## What needs to be done
Reproduce, exactly, the lines of the material below from the line containing "Where should I click to: Open" through the line containing "Task: Go back to previous request in history", with both end lines included and nothing else.

## Material to process
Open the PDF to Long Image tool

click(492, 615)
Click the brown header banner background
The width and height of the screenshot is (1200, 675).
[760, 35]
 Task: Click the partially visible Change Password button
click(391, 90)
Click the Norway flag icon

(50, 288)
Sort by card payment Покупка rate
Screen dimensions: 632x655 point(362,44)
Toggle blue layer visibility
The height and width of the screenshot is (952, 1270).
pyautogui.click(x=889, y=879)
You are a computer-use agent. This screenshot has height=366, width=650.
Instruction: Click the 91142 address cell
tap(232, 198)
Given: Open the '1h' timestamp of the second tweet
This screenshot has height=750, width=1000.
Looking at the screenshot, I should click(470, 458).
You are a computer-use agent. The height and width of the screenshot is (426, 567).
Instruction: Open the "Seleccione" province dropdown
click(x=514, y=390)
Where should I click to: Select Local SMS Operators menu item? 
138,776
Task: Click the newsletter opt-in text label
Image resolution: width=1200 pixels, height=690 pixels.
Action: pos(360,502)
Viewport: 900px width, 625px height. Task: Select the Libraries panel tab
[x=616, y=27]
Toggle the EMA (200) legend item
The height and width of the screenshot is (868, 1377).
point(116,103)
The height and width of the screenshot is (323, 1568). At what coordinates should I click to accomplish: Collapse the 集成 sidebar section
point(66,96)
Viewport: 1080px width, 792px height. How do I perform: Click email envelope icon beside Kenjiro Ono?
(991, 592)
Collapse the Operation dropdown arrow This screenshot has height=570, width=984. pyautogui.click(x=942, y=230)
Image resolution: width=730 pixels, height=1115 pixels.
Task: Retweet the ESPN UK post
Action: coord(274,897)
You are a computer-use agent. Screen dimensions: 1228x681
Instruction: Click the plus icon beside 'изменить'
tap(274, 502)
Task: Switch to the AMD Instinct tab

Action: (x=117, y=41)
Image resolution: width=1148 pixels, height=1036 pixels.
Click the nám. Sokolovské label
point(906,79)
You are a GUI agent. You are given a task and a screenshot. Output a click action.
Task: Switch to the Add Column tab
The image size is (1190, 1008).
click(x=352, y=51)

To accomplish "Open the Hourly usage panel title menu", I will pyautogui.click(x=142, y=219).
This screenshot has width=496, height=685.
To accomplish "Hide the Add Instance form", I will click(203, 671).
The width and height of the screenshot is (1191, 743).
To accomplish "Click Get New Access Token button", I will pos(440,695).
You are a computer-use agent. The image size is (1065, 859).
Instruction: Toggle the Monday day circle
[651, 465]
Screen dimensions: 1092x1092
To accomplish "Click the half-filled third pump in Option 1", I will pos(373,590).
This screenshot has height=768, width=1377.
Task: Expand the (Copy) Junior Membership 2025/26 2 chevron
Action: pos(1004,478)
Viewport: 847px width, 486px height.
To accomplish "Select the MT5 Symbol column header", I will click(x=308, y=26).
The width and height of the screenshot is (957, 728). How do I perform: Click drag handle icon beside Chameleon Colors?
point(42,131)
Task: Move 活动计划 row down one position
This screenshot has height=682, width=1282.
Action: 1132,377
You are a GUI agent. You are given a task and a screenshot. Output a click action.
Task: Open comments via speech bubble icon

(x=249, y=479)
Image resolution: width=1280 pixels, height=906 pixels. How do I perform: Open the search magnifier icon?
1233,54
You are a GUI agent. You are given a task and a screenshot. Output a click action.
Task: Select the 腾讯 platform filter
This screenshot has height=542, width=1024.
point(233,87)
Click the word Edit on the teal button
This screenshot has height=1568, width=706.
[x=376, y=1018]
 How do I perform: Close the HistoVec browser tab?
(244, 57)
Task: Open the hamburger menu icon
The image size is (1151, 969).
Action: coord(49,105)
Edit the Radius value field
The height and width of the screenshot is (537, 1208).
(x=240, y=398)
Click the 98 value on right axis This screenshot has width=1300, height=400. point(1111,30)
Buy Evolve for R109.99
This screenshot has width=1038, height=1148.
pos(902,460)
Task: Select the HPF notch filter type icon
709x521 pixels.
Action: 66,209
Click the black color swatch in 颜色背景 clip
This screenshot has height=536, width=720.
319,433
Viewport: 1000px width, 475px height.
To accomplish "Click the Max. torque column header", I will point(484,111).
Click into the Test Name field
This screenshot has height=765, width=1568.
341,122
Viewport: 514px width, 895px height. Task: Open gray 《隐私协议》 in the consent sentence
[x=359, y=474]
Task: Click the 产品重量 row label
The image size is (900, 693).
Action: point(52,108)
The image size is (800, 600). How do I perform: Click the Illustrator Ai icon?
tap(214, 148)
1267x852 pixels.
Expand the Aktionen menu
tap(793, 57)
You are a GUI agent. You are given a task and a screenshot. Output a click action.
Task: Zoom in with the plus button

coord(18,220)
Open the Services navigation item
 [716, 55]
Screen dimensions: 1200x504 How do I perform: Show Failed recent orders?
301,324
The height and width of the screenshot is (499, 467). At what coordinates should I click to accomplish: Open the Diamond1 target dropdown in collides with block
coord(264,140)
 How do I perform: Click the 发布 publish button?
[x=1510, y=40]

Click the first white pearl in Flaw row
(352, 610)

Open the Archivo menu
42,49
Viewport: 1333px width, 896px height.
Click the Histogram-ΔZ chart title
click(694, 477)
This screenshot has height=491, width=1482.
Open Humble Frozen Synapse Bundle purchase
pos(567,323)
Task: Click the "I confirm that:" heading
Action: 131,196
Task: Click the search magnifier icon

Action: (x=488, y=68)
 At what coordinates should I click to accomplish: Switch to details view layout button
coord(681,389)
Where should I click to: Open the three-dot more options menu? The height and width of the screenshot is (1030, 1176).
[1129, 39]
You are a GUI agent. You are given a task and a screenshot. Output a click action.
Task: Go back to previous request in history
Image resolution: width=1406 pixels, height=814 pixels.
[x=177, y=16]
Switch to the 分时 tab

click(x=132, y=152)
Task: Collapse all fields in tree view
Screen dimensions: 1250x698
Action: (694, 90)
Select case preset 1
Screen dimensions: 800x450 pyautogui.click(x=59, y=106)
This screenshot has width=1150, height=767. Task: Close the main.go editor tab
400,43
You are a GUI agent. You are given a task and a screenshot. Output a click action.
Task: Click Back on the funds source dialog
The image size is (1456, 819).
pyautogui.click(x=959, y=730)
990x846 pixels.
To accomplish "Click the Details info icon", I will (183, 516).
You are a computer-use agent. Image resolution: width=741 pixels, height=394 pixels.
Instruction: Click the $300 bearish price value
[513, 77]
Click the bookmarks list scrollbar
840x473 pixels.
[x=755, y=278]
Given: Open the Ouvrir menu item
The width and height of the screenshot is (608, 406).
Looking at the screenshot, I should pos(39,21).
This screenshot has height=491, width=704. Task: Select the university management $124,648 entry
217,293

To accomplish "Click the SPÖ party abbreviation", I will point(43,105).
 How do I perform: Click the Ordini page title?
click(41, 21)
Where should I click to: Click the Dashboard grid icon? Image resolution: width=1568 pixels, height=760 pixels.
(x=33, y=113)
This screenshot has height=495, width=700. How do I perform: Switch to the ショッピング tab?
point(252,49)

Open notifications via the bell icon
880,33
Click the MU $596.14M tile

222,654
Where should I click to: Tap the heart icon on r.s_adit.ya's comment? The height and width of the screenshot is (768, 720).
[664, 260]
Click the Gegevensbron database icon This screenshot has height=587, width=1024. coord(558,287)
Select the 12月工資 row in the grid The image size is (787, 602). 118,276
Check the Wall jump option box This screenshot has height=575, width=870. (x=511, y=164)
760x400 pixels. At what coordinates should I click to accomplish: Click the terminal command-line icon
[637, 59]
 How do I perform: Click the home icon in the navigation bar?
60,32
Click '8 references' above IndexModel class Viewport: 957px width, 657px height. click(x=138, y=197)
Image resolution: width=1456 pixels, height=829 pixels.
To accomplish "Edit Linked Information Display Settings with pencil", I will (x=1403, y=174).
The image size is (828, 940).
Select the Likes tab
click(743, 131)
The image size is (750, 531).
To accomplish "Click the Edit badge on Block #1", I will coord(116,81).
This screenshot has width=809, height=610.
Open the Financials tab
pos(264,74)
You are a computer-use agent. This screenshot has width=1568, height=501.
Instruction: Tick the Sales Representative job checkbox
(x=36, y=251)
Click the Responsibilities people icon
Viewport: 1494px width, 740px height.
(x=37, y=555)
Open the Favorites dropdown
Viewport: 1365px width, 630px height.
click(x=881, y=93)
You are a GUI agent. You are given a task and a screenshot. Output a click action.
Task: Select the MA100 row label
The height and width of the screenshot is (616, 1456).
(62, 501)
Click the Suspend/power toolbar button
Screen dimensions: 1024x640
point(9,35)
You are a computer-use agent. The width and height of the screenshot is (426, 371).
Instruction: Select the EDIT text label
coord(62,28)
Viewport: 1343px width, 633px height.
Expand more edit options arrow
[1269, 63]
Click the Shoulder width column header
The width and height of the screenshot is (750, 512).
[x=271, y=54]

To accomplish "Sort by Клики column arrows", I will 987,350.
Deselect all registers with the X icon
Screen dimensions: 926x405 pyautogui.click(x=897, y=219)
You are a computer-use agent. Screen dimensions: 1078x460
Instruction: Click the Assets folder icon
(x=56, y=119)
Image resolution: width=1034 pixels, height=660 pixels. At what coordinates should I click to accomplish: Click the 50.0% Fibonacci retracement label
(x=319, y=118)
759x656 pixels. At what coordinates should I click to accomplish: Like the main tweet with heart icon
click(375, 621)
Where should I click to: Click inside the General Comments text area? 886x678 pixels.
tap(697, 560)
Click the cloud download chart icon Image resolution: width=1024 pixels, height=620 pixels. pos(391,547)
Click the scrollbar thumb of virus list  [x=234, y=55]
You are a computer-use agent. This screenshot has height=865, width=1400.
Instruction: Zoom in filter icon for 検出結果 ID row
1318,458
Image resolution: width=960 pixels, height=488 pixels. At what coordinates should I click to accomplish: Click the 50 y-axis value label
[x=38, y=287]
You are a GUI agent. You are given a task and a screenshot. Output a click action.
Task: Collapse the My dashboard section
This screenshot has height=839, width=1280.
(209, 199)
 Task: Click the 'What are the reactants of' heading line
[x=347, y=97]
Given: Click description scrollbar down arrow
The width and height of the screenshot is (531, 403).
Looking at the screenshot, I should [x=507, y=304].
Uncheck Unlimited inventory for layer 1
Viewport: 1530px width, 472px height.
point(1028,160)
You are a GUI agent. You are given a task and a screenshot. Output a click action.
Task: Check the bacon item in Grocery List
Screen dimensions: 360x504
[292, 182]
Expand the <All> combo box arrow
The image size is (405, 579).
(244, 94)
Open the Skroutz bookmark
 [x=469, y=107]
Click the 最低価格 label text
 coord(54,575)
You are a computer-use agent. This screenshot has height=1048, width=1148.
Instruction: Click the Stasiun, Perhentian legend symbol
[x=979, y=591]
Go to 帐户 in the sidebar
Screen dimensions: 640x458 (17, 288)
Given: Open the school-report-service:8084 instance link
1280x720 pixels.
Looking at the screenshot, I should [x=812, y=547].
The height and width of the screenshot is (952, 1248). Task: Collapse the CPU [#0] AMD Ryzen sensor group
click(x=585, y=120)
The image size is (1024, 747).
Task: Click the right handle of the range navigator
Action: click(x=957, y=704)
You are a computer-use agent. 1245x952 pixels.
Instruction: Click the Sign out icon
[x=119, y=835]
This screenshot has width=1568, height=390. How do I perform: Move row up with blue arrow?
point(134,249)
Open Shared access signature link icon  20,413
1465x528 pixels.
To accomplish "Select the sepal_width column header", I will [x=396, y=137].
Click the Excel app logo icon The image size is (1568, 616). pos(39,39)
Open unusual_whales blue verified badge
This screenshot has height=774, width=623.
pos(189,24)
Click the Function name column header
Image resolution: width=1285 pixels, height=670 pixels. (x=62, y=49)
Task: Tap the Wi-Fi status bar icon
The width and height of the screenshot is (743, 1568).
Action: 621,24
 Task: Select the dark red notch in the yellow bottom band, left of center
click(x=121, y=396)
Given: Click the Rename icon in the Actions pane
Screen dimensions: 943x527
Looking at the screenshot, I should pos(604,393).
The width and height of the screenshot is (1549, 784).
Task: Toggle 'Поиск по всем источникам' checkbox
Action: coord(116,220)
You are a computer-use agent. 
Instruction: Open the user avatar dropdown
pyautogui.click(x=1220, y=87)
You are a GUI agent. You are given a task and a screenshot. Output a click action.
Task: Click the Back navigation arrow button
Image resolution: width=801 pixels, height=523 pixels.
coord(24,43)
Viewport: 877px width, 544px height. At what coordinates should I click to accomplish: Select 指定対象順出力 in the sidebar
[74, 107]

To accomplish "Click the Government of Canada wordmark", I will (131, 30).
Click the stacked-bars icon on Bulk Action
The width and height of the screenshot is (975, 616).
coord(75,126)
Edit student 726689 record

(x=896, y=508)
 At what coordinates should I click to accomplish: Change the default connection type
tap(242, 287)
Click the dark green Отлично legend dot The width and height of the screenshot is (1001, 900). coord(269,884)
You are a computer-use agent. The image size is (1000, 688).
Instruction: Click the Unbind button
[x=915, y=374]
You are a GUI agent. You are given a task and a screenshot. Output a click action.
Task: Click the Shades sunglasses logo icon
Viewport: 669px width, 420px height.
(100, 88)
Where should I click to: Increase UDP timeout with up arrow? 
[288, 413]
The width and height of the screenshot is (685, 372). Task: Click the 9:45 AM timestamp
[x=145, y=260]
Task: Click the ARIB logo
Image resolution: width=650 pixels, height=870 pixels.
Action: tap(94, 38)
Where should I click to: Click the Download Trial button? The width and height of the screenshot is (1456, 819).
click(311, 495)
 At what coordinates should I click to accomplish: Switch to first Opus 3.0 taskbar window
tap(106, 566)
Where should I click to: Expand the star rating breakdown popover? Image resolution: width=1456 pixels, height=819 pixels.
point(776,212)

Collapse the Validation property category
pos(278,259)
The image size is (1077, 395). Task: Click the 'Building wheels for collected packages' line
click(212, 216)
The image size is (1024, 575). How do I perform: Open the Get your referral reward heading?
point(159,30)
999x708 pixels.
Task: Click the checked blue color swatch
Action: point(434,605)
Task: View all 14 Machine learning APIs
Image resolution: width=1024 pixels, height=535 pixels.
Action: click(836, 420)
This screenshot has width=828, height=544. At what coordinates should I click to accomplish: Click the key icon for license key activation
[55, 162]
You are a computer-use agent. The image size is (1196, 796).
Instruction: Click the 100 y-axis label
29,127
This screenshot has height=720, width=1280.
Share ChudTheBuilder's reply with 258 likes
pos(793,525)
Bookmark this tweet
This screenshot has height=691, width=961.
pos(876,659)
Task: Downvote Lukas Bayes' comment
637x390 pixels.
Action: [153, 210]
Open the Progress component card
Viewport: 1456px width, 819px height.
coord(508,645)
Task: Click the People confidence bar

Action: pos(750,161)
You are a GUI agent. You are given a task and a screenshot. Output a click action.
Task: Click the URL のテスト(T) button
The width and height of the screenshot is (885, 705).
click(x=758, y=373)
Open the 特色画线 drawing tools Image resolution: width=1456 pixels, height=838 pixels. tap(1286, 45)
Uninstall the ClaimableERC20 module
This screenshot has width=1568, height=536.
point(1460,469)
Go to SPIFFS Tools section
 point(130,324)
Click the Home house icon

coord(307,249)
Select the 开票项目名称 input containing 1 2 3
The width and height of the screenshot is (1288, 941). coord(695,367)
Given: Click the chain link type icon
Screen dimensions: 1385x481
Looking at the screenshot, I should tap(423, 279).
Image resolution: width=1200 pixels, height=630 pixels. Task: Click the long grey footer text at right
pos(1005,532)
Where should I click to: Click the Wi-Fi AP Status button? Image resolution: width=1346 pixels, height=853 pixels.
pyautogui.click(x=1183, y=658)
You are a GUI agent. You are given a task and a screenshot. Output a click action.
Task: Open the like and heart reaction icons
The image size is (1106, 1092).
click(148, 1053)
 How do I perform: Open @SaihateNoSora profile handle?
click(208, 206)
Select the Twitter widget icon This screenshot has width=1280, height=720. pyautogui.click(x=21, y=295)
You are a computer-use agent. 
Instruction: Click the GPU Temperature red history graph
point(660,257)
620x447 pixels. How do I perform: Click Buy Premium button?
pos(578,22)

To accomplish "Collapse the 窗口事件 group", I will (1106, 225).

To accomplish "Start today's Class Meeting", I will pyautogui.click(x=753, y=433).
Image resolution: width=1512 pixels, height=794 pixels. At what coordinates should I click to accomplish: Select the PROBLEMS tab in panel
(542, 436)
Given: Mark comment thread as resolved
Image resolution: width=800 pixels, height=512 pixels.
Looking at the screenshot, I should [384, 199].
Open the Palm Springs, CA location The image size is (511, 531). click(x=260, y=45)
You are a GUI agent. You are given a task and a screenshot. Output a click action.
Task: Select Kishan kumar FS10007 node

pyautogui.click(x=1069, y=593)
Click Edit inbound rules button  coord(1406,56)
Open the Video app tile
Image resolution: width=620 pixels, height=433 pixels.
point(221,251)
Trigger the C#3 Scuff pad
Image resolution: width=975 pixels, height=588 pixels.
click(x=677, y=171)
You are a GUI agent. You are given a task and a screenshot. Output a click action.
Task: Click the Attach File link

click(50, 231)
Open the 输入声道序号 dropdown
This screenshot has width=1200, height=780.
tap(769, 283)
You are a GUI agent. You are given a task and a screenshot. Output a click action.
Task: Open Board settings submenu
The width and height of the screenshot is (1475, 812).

## Solution to the problem
Where should I click to: Open the three-dot more options menu? The height and width of the screenshot is (1030, 1176).
[1129, 39]
You are a GUI agent. You are given a task and a screenshot. Output a click action.
Task: Go back to previous request in history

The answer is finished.